# Texte présenté
:::

La névrose d'abandon vient du « non-dit » de ce qui est fantasmé par les parents comme abandon, et qu'ils supposent trop pénible à supporter, qu'il faut lui éviter. Vous voyez, là, c'est difficile à penser pour des gens qui se disent: « Mais non, l'abandon, c'est une mère qui a lâché son enfant, qui a été adopté, ou qui est dans une maison de l'Assistance publique toute sa vie. » Pas du tout. Ceux-là ne font pas de l'abandonnisme. Ils font parfois des réactions paranoïaques, ils ont parfois des impossibilités à être parents de leurs enfants, mais ils ne font pas de l'abandonnisme.

L'abandonnisme, c'est le fantasme d'abandon, qui n'a pas été dit. Au nom de ce fantasme, les parents ne peuvent pas dire à leur enfant: « Nous te laissons », pour telle ou telle raison, et le laisser brailler, en disant: « Nous ne pouvons pas faire autrement, nous t'aimons beaucoup, mais c est comme ça, mais nous reviendrons à telle heure! »

Et alors des mots étant dits sur la souffrance, ces mots font que cette souffrance est humanisée puisque les parents peuvent la dire et qu'eux n'en souffrent pas trop, puisqu'ils la disent. C'est viable dans la relation d'amour toujours ambivalente des parents et des enfants; le résultat en est du positif, au service de la vie de leur enfant. Et ça, ça doit se passer dans les paroles. Voilà.

Gérard Hardouin : Je vous demande une petite précision concernant l'abandon dans la deuxième histoire: c'est quelques jours après la naissance?

F. D.: C'est quarante-huit heures; à la quarante-huitième heure c'était « engrammé ». Cette femme, je lui ai dit: « Mais vous êtes sûre que vous vous n'en avez parlé à personne? » Elle m'a répondu: « Jamais ce n'est sorti, vous pensez, je n'aurais jamais pu raconter ça, c'était tellement épouvantable. »

Elle avait été tellement bouleversée, c'était la chambre à côté, toute cette clinique avait été bouleversée, et même... elle disait: « Ce petit, je vais lui laisser, je voudrais le lui rendre, une fois... » Cette femme, c'était son premier enfant adopté, elle avait une anomalie anatomique, elle était sans vagin, c'était une femme extrêmement maternelle, au point de vue affectif.

Aussi, il n'y avait pas du tout chez elle - c'est très intéressant d'ailleurs pour la question de l'adoption -,il n'y avait pas du tout chez elle cette revendication de maternité comme chez certaines femmes adoptantes. Elle n'était que reconnaissante aux mères qui n'avaient pu élever leur enfant, et c'était vraiment comme si elle prenait un relais; c'est très rare de voir une mère, à l'évocation du changement de prénom, dire: « Puisque cette petite maman voulait lui donner ce prénom-là, il aura ce prénom-là. »

Et aussi, c'est très rare qu'une femme ait gardé ça pour elle. Et je crois, en effet, ayant connu son mari, qu'il aurait été, lui, le mari, terriblement troublé par une histoire pareille, car, comme elle disait: « Mon mari est un grand sensible. Moi, je n'aurais pas pu lui raconter, c'était trop épouvantable. »

:::

# Travail demandé
Remplacez "Cette femme" par "Cette mère" dans le passage du texte sur la névrose d'abandon qui va de "F. D.: C'est" à "de vue affectif.", puis recopiez ce passage modifié.

:::

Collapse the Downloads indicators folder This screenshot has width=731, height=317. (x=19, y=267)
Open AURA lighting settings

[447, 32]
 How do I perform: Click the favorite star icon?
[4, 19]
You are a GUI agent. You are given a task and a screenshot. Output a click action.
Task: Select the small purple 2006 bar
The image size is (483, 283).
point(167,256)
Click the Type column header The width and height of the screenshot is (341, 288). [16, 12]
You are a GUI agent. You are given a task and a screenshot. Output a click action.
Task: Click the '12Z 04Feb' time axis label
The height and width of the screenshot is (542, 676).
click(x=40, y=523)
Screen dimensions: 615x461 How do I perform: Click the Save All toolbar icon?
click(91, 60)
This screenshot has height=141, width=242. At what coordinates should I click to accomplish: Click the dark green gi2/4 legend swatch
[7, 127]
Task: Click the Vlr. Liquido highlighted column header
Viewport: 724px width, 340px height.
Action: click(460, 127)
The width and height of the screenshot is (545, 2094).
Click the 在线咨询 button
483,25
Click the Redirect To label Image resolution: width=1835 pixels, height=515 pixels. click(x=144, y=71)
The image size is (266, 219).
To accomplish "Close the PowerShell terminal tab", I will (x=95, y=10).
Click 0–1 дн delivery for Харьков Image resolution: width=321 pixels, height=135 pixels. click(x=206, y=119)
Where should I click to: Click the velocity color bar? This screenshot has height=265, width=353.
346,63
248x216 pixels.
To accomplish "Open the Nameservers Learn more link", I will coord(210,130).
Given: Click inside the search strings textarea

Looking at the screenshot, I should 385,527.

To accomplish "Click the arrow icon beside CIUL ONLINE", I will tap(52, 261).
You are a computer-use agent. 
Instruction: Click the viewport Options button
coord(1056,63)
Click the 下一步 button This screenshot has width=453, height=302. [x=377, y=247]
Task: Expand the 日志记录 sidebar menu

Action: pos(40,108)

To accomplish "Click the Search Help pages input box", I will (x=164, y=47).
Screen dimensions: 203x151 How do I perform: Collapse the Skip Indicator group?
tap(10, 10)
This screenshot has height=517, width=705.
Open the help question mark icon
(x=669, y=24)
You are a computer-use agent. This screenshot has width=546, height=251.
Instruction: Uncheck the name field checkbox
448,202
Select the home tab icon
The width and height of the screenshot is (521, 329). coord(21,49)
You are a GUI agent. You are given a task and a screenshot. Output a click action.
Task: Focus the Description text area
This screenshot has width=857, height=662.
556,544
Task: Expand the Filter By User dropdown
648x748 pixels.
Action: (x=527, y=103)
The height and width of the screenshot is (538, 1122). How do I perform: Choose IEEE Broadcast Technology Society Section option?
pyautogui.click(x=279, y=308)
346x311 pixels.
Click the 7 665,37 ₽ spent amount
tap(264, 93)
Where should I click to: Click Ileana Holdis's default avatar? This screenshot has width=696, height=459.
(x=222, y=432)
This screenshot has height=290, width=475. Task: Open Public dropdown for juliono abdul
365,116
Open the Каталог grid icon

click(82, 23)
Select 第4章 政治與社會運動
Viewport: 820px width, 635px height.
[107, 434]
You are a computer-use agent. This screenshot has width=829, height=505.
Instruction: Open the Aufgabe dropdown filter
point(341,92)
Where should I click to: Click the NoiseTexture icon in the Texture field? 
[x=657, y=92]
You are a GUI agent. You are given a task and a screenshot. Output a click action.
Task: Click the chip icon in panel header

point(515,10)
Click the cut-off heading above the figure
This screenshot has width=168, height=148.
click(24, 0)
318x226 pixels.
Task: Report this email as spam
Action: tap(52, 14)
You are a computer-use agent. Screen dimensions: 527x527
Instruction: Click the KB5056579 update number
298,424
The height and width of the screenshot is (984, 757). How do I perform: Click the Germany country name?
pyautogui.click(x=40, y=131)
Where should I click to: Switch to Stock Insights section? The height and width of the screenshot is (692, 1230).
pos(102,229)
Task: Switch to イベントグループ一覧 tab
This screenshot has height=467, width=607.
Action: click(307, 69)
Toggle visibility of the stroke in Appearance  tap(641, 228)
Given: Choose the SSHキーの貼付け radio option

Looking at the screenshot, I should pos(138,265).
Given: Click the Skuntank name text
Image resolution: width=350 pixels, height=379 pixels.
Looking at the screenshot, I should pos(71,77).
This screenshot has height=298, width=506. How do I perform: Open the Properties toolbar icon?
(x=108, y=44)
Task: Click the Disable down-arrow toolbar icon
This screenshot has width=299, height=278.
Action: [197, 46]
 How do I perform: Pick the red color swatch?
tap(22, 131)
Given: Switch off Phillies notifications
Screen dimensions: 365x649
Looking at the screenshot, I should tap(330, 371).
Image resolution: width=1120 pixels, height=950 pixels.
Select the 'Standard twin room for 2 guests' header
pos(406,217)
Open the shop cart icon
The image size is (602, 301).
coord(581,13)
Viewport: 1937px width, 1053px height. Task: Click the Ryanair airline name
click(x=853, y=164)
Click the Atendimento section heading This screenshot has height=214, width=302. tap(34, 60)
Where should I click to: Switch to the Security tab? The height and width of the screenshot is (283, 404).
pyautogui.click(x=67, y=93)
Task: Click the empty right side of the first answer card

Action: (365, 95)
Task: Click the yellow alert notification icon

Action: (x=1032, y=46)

:::

# Exercice corrigé
F. D.: C'est quarante-huit heures; à la quarante-huitième heure c'était « engrammé ». Cette mère, je lui ai dit: « Mais vous êtes sûre que vous vous n'en avez parlé à personne? » Elle m'a répondu: « Jamais ce n'est sorti, vous pensez, je n'aurais jamais pu raconter ça, c'était tellement épouvantable. »

Elle avait été tellement bouleversée, c'était la chambre à côté, toute cette clinique avait été bouleversée, et même... elle disait: « Ce petit, je vais lui laisser, je voudrais le lui rendre, une fois... » Cette mère, c'était son premier enfant adopté, elle avait une anomalie anatomique, elle était sans vagin, c'était une femme extrêmement maternelle, au point de vue affectif.